From pandas1.0.0, you can specify S3 / GCS URL with read_pickle () and to_pickle ()!

pandas 1.0.0 has been released.

https://pandas.pydata.org/pandas-docs/stable/whatsnew/v1.0.0.html

As a new feature

--Pandas.NA, which handles different types of missing values in a unified manner, has been introduced on a trial basis. --Added an option to speed up rolling.apply () with Numba --Added to_markdown () method that can output data frame in Markdown notation

However, personally, the above release note 'Other enhancements' -enhancements) I noticed the casually written description at the very end:

DataFrame.to_pickle() and read_pickle() now accept URL (GH30163)

This means that you can directly save and read the data that was solidified by pickle on the cloud storage! ??

I tried it for a reason:

Demonstration

Create a suitable DataFrame like the one below.

df = pd.DataFrame({'hoge': [1, 2, 3], 'fuga': [4, 5, 6], 'piyo': [7, 8, 9]})

By doing this,

hoge fuga piyo
0 1 4 7
1 2 5 8
2 3 6 9

I was able to express that. [^ 1]

[^ 1]: By the way, this table was output using df.to_markdown () which was also added from pandas 1.0.0. Convenient.
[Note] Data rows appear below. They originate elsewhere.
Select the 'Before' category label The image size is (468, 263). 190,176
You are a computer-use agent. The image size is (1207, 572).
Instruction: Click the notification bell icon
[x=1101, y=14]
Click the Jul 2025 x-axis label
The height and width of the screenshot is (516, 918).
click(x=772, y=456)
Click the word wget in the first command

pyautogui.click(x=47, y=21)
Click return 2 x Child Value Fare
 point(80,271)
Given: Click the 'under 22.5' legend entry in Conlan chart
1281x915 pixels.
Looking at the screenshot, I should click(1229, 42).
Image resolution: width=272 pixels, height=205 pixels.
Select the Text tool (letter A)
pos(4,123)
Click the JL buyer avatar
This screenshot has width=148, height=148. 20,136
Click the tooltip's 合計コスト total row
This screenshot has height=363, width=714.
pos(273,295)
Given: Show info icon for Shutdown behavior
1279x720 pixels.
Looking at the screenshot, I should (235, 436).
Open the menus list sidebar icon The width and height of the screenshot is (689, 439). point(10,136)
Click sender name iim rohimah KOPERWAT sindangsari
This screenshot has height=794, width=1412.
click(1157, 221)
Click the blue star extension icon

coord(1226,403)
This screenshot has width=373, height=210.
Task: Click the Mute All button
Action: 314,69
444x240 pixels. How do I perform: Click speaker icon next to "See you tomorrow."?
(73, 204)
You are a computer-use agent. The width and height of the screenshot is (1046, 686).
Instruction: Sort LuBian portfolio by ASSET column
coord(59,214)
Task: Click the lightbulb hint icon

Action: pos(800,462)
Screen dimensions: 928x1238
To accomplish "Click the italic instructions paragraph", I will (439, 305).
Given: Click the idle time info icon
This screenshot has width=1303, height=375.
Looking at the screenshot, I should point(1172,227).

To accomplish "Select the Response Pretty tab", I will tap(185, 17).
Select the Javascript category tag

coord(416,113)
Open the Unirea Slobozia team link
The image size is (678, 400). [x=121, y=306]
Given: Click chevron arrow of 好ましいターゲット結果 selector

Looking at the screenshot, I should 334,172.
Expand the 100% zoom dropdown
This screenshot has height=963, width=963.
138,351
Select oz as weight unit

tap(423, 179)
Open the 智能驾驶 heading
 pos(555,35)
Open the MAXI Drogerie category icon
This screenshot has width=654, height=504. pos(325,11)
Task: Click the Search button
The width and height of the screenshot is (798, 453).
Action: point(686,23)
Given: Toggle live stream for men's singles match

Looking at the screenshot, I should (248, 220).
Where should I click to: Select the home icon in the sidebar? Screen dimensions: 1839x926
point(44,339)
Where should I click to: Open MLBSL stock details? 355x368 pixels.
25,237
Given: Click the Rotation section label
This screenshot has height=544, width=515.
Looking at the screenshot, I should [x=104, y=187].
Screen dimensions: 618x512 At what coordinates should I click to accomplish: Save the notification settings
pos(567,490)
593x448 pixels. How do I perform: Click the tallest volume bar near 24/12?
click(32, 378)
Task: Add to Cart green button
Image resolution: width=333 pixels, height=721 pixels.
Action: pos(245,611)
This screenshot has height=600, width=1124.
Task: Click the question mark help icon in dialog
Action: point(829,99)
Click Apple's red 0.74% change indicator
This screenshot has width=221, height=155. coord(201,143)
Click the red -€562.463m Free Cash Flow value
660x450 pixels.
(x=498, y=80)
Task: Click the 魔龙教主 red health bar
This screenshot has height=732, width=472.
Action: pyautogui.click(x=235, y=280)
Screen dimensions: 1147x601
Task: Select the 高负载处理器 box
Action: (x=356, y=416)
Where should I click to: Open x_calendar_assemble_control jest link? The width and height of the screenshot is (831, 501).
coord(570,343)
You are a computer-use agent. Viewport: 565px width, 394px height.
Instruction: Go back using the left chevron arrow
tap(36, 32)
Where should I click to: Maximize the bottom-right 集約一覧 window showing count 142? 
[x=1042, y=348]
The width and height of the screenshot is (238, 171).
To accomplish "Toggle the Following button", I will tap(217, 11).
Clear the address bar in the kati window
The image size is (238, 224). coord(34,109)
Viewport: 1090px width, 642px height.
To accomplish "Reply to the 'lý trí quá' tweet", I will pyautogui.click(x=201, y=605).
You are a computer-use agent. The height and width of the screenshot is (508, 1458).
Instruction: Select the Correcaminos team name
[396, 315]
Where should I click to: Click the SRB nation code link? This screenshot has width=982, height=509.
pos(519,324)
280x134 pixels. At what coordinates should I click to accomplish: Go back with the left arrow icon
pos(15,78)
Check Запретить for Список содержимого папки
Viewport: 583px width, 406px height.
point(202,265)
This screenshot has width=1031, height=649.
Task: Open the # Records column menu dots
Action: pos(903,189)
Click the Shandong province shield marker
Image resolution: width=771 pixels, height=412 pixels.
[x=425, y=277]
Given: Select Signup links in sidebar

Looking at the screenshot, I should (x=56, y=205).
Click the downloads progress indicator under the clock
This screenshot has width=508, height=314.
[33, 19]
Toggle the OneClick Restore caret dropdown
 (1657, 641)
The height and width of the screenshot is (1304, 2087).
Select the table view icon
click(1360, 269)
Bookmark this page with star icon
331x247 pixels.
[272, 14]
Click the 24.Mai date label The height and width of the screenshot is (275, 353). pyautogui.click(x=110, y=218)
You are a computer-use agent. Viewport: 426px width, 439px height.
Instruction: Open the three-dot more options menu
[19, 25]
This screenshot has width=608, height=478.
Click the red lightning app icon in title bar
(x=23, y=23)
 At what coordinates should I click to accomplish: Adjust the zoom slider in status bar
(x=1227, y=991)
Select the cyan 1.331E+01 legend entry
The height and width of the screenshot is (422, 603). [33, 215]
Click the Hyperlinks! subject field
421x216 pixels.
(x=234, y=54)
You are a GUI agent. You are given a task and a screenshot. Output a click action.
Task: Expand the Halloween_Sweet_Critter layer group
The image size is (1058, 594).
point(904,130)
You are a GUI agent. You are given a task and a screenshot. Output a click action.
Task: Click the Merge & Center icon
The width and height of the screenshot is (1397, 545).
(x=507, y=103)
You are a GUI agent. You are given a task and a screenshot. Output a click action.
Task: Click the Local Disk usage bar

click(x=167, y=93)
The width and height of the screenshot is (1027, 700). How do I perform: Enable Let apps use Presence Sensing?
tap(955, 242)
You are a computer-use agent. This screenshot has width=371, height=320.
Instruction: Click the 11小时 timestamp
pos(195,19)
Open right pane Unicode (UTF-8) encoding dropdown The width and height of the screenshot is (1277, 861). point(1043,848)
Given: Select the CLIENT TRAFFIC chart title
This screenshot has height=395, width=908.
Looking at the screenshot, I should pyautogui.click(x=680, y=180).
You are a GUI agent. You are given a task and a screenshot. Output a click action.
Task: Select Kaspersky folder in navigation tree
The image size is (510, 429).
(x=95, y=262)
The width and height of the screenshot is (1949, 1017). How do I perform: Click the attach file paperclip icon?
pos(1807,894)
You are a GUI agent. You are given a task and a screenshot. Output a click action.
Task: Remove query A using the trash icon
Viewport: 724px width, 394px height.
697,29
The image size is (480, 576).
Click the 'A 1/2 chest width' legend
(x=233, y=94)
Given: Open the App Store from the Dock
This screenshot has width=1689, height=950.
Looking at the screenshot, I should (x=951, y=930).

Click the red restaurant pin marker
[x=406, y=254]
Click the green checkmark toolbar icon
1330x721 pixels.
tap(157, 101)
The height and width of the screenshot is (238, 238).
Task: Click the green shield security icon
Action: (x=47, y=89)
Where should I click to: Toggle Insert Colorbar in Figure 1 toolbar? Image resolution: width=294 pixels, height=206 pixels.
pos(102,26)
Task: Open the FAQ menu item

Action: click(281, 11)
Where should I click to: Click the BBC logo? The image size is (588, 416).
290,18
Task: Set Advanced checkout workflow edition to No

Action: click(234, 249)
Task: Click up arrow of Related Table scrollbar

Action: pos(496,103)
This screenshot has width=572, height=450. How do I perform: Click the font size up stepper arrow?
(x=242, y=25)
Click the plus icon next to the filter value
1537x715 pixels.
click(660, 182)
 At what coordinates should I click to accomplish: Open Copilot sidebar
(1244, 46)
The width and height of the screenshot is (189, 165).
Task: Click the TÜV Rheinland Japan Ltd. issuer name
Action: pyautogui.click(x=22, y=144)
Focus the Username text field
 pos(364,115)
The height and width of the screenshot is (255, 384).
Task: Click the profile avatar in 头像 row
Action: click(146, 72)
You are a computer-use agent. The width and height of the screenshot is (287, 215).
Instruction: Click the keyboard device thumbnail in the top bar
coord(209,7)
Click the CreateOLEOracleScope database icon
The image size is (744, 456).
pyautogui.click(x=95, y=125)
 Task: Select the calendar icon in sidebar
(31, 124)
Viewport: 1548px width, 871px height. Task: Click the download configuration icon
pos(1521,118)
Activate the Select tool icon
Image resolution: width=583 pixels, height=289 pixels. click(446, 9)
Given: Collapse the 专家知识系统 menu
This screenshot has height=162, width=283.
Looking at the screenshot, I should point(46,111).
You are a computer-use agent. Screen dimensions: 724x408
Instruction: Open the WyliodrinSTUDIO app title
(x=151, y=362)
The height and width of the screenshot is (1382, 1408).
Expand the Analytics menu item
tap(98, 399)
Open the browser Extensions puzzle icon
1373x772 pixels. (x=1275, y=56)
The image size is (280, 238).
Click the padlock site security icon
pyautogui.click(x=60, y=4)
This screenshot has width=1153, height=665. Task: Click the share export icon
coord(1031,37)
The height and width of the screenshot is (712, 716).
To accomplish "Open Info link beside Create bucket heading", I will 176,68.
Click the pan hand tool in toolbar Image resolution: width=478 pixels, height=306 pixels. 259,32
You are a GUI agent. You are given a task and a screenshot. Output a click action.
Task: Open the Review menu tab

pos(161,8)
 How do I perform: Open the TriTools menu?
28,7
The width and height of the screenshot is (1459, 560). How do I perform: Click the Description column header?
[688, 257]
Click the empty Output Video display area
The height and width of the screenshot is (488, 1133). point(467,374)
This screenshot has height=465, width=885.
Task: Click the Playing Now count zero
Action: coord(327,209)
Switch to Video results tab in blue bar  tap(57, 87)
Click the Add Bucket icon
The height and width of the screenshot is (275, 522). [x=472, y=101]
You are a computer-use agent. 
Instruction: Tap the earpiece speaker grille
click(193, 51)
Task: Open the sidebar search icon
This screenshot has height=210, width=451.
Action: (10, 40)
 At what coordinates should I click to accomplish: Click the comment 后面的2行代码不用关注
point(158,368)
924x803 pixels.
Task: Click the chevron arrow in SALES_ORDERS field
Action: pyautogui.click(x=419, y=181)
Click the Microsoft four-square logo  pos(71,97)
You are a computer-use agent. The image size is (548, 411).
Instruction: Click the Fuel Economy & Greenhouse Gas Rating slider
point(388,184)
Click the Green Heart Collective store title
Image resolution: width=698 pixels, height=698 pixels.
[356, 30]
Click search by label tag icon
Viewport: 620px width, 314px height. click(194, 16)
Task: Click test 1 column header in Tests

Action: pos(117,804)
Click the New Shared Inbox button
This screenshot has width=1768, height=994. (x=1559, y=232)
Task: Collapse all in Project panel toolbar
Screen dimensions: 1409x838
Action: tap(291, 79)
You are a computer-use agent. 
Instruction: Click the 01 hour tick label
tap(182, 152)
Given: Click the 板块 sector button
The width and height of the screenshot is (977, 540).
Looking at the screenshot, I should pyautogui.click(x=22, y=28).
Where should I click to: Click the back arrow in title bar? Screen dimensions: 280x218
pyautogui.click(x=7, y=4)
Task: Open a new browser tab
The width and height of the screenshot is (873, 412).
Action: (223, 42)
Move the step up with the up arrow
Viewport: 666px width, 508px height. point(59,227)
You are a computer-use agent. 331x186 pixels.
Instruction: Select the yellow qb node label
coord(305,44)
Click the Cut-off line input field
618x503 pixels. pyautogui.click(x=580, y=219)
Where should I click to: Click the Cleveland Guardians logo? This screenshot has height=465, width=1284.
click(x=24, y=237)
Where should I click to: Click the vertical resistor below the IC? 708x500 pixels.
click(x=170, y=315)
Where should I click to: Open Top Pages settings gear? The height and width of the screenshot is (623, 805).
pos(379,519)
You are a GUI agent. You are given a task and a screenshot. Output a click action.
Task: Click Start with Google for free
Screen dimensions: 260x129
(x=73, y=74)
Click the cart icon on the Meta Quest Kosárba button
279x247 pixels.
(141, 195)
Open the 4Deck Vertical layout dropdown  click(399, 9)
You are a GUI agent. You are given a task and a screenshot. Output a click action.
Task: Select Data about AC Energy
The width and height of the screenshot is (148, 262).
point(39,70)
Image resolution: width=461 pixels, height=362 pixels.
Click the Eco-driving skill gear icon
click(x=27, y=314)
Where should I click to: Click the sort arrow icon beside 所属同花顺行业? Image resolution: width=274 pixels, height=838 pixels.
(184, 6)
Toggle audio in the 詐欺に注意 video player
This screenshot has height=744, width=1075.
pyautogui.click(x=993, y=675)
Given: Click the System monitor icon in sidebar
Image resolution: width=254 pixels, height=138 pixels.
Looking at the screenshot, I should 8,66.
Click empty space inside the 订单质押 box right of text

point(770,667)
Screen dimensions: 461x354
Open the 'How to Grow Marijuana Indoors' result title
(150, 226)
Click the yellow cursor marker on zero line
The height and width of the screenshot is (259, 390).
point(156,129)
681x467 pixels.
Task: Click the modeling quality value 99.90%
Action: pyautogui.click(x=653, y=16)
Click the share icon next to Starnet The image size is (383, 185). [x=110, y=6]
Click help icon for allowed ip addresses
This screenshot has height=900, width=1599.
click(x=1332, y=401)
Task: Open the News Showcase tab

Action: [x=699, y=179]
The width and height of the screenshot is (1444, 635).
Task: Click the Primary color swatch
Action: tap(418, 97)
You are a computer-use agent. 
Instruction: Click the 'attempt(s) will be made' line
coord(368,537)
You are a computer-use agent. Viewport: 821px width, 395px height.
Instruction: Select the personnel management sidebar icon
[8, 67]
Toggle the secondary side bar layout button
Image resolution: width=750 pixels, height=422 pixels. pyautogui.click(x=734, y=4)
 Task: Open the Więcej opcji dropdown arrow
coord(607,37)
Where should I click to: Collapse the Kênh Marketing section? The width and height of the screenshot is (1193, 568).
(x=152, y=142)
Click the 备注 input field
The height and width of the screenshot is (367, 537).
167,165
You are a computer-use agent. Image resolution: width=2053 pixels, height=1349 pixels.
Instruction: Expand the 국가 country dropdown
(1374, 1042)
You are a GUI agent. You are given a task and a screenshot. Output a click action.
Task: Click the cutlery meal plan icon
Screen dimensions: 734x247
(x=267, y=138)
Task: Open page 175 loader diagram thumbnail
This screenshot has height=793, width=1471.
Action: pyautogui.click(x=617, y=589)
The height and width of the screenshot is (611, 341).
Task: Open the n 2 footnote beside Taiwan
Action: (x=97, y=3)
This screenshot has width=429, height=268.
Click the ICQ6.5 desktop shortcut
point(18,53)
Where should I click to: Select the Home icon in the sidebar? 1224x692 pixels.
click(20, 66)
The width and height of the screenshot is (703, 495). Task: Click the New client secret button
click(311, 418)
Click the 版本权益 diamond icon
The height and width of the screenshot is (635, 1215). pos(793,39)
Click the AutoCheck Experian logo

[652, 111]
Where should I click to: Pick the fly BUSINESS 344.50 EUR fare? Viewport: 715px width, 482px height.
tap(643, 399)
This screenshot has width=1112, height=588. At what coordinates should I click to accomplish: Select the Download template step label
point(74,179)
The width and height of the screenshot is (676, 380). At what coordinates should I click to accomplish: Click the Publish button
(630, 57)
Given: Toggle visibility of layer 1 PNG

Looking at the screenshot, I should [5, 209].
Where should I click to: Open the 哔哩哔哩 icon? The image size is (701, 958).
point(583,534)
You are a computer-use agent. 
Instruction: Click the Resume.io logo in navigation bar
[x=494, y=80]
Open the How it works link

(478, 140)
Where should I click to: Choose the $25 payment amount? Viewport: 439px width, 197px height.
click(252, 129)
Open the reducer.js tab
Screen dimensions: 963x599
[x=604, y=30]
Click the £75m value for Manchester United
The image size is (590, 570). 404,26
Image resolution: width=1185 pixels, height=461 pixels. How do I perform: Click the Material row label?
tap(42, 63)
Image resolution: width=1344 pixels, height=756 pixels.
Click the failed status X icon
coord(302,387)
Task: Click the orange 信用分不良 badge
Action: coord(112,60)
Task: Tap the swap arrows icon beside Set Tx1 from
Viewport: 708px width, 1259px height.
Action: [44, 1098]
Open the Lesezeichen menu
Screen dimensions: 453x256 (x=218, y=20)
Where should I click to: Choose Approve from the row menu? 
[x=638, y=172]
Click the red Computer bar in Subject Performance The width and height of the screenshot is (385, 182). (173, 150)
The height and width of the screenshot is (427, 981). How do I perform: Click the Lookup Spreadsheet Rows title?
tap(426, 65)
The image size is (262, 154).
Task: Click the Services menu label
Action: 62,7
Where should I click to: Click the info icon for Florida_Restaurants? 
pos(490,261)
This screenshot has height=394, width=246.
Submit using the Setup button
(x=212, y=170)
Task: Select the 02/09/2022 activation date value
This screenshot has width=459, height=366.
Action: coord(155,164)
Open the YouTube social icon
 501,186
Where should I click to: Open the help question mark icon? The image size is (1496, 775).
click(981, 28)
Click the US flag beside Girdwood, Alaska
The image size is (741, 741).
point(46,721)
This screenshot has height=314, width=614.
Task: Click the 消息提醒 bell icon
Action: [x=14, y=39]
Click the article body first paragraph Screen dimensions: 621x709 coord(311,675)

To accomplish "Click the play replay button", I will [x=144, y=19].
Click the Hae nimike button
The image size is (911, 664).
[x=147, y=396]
Save this in the AWS S3 bucket 's3: // tatamiya-test / created in advance and read it. [^ 2] [^ 3]

[^ 2]: I will omit the setting method of IAM and credential key. [^ 3]: I haven't confirmed it, but you should be able to use GCS.

For pandas 0.25.3

As long as it is saved / read in .csv format, it was possible with the conventional version.

pd.__version__
# >> '0.25.3'

df.to_csv('s3://tatamiya-test/test.csv', index=None)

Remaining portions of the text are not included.